Stored data entries:
··········

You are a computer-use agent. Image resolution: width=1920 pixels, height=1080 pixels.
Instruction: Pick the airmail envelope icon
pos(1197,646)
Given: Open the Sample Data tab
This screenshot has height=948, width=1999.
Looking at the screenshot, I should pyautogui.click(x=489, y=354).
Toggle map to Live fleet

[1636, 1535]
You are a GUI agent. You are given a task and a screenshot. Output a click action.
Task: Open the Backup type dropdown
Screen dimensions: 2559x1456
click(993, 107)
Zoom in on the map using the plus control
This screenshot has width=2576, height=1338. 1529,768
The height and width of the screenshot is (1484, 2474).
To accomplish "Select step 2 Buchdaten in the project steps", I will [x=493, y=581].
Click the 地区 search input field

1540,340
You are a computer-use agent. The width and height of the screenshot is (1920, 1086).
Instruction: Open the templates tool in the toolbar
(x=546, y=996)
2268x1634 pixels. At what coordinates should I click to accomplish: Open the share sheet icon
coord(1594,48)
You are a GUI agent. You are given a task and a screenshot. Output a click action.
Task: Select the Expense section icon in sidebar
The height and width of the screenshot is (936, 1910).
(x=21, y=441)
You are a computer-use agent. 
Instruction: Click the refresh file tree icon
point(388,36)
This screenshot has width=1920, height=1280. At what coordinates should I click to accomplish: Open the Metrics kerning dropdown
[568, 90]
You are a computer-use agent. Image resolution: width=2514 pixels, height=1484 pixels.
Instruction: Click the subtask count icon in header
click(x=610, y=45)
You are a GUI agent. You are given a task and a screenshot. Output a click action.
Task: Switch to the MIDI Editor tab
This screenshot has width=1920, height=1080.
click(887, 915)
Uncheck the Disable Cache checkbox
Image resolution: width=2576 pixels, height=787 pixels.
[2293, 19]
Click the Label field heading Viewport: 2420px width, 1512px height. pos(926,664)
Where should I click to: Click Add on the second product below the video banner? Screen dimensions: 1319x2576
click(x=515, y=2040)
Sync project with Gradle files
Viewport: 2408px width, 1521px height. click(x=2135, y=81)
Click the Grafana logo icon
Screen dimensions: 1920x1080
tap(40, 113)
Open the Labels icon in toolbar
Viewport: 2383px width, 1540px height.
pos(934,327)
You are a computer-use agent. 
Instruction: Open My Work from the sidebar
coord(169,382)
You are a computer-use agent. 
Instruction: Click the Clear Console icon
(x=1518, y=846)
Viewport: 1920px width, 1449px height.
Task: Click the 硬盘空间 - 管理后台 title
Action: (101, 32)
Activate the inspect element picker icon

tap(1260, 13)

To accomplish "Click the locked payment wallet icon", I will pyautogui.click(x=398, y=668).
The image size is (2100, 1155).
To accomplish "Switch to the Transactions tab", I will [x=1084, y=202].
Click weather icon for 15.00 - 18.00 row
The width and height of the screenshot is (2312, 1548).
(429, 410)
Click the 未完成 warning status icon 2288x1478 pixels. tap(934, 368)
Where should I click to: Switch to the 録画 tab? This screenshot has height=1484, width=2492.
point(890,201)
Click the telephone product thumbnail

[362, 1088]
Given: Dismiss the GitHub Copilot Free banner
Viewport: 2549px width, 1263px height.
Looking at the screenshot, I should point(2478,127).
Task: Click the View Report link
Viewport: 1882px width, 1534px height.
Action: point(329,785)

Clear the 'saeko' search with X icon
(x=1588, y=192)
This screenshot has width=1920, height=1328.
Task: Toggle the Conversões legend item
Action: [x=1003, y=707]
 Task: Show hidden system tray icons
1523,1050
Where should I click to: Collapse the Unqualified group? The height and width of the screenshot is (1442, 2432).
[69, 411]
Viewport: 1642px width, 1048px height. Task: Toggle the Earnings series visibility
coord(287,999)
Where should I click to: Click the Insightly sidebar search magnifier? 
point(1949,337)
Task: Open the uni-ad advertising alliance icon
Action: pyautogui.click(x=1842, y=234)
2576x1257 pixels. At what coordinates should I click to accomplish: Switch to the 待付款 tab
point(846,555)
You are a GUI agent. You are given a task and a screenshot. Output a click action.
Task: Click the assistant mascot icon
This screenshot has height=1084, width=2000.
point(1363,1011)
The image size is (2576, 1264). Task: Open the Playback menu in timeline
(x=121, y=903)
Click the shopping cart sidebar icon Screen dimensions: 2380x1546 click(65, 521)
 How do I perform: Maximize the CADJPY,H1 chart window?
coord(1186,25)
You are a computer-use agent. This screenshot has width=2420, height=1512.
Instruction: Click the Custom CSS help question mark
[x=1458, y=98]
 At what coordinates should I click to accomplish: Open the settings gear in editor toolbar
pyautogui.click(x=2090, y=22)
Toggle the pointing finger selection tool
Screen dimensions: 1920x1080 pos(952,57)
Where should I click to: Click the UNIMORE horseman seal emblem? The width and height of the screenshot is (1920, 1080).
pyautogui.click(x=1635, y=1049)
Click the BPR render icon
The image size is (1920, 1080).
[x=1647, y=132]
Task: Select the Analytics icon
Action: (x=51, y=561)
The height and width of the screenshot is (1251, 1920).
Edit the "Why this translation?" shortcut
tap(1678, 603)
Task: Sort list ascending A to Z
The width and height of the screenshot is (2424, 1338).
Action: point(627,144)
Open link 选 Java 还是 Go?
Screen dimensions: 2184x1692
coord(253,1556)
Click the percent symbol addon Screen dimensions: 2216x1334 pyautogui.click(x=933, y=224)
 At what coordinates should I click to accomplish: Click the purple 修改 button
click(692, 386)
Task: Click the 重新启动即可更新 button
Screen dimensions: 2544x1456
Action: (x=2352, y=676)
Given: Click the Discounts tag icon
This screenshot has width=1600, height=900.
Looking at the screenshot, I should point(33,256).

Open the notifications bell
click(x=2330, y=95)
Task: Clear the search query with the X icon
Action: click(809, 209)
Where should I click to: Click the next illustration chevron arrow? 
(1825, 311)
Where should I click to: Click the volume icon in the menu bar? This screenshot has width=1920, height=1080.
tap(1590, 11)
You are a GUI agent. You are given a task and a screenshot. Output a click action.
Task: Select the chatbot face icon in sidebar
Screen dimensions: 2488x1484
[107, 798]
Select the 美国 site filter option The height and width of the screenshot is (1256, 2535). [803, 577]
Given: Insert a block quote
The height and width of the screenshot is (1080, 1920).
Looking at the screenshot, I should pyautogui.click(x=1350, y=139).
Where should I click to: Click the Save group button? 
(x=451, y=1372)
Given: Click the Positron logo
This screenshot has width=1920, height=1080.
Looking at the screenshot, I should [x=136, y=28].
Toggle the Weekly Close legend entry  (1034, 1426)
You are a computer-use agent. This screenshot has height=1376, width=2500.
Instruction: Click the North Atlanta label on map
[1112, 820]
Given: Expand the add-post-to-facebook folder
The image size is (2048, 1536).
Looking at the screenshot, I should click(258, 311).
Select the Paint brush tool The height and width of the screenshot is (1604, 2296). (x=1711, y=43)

··········

» What is expected
This calls for an exact transcription of every entry above.

» Answer to the problem
You are a computer-use agent. Image resolution: width=1920 pixels, height=1080 pixels.
Instruction: Pick the airmail envelope icon
pos(1197,646)
Given: Open the Sample Data tab
This screenshot has height=948, width=1999.
Looking at the screenshot, I should pyautogui.click(x=489, y=354).
Toggle map to Live fleet

[1636, 1535]
You are a GUI agent. You are given a task and a screenshot. Output a click action.
Task: Open the Backup type dropdown
Screen dimensions: 2559x1456
click(993, 107)
Zoom in on the map using the plus control
This screenshot has width=2576, height=1338. 1529,768
The height and width of the screenshot is (1484, 2474).
To accomplish "Select step 2 Buchdaten in the project steps", I will [x=493, y=581].
Click the 地区 search input field

1540,340
You are a computer-use agent. The width and height of the screenshot is (1920, 1086).
Instruction: Open the templates tool in the toolbar
(x=546, y=996)
2268x1634 pixels. At what coordinates should I click to accomplish: Open the share sheet icon
coord(1594,48)
You are a GUI agent. You are given a task and a screenshot. Output a click action.
Task: Select the Expense section icon in sidebar
The height and width of the screenshot is (936, 1910).
(x=21, y=441)
You are a computer-use agent. 
Instruction: Click the refresh file tree icon
point(388,36)
This screenshot has width=1920, height=1280. At what coordinates should I click to accomplish: Open the Metrics kerning dropdown
[568, 90]
You are a computer-use agent. Image resolution: width=2514 pixels, height=1484 pixels.
Instruction: Click the subtask count icon in header
click(x=610, y=45)
You are a GUI agent. You are given a task and a screenshot. Output a click action.
Task: Switch to the MIDI Editor tab
This screenshot has width=1920, height=1080.
click(887, 915)
Uncheck the Disable Cache checkbox
Image resolution: width=2576 pixels, height=787 pixels.
[2293, 19]
Click the Label field heading Viewport: 2420px width, 1512px height. pos(926,664)
Where should I click to: Click Add on the second product below the video banner? Screen dimensions: 1319x2576
click(x=515, y=2040)
Sync project with Gradle files
Viewport: 2408px width, 1521px height. click(x=2135, y=81)
Click the Grafana logo icon
Screen dimensions: 1920x1080
tap(40, 113)
Open the Labels icon in toolbar
Viewport: 2383px width, 1540px height.
pos(934,327)
You are a computer-use agent. 
Instruction: Open My Work from the sidebar
coord(169,382)
You are a computer-use agent. 
Instruction: Click the Clear Console icon
(x=1518, y=846)
Viewport: 1920px width, 1449px height.
Task: Click the 硬盘空间 - 管理后台 title
Action: (101, 32)
Activate the inspect element picker icon

tap(1260, 13)

To accomplish "Click the locked payment wallet icon", I will pyautogui.click(x=398, y=668).
The image size is (2100, 1155).
To accomplish "Switch to the Transactions tab", I will [x=1084, y=202].
Click weather icon for 15.00 - 18.00 row
The width and height of the screenshot is (2312, 1548).
(429, 410)
Click the 未完成 warning status icon 2288x1478 pixels. tap(934, 368)
Where should I click to: Switch to the 録画 tab? This screenshot has height=1484, width=2492.
point(890,201)
Click the telephone product thumbnail

[362, 1088]
Given: Dismiss the GitHub Copilot Free banner
Viewport: 2549px width, 1263px height.
Looking at the screenshot, I should point(2478,127).
Task: Click the View Report link
Viewport: 1882px width, 1534px height.
Action: point(329,785)

Clear the 'saeko' search with X icon
(x=1588, y=192)
This screenshot has width=1920, height=1328.
Task: Toggle the Conversões legend item
Action: [x=1003, y=707]
 Task: Show hidden system tray icons
1523,1050
Where should I click to: Collapse the Unqualified group? The height and width of the screenshot is (1442, 2432).
[69, 411]
Viewport: 1642px width, 1048px height. Task: Toggle the Earnings series visibility
coord(287,999)
Where should I click to: Click the Insightly sidebar search magnifier? 
point(1949,337)
Task: Open the uni-ad advertising alliance icon
Action: pyautogui.click(x=1842, y=234)
2576x1257 pixels. At what coordinates should I click to accomplish: Switch to the 待付款 tab
point(846,555)
You are a GUI agent. You are given a task and a screenshot. Output a click action.
Task: Click the assistant mascot icon
This screenshot has height=1084, width=2000.
point(1363,1011)
The image size is (2576, 1264). Task: Open the Playback menu in timeline
(x=121, y=903)
Click the shopping cart sidebar icon Screen dimensions: 2380x1546 click(65, 521)
 How do I perform: Maximize the CADJPY,H1 chart window?
coord(1186,25)
You are a computer-use agent. This screenshot has width=2420, height=1512.
Instruction: Click the Custom CSS help question mark
[x=1458, y=98]
 At what coordinates should I click to accomplish: Open the settings gear in editor toolbar
pyautogui.click(x=2090, y=22)
Toggle the pointing finger selection tool
Screen dimensions: 1920x1080 pos(952,57)
Where should I click to: Click the UNIMORE horseman seal emblem? The width and height of the screenshot is (1920, 1080).
pyautogui.click(x=1635, y=1049)
Click the BPR render icon
The image size is (1920, 1080).
[x=1647, y=132]
Task: Select the Analytics icon
Action: (x=51, y=561)
The height and width of the screenshot is (1251, 1920).
Edit the "Why this translation?" shortcut
tap(1678, 603)
Task: Sort list ascending A to Z
The width and height of the screenshot is (2424, 1338).
Action: point(627,144)
Open link 选 Java 还是 Go?
Screen dimensions: 2184x1692
coord(253,1556)
Click the percent symbol addon Screen dimensions: 2216x1334 pyautogui.click(x=933, y=224)
 At what coordinates should I click to accomplish: Click the purple 修改 button
click(692, 386)
Task: Click the 重新启动即可更新 button
Screen dimensions: 2544x1456
Action: (x=2352, y=676)
Given: Click the Discounts tag icon
This screenshot has width=1600, height=900.
Looking at the screenshot, I should point(33,256).

Open the notifications bell
click(x=2330, y=95)
Task: Clear the search query with the X icon
Action: click(809, 209)
Where should I click to: Click the next illustration chevron arrow? 
(1825, 311)
Where should I click to: Click the volume icon in the menu bar? This screenshot has width=1920, height=1080.
tap(1590, 11)
You are a GUI agent. You are given a task and a screenshot. Output a click action.
Task: Select the chatbot face icon in sidebar
Screen dimensions: 2488x1484
[107, 798]
Select the 美国 site filter option The height and width of the screenshot is (1256, 2535). [803, 577]
Given: Insert a block quote
The height and width of the screenshot is (1080, 1920).
Looking at the screenshot, I should pyautogui.click(x=1350, y=139).
Where should I click to: Click the Save group button? 
(x=451, y=1372)
Given: Click the Positron logo
This screenshot has width=1920, height=1080.
Looking at the screenshot, I should [x=136, y=28].
Toggle the Weekly Close legend entry  (1034, 1426)
You are a computer-use agent. This screenshot has height=1376, width=2500.
Instruction: Click the North Atlanta label on map
[1112, 820]
Given: Expand the add-post-to-facebook folder
The image size is (2048, 1536).
Looking at the screenshot, I should click(258, 311).
Select the Paint brush tool The height and width of the screenshot is (1604, 2296). (x=1711, y=43)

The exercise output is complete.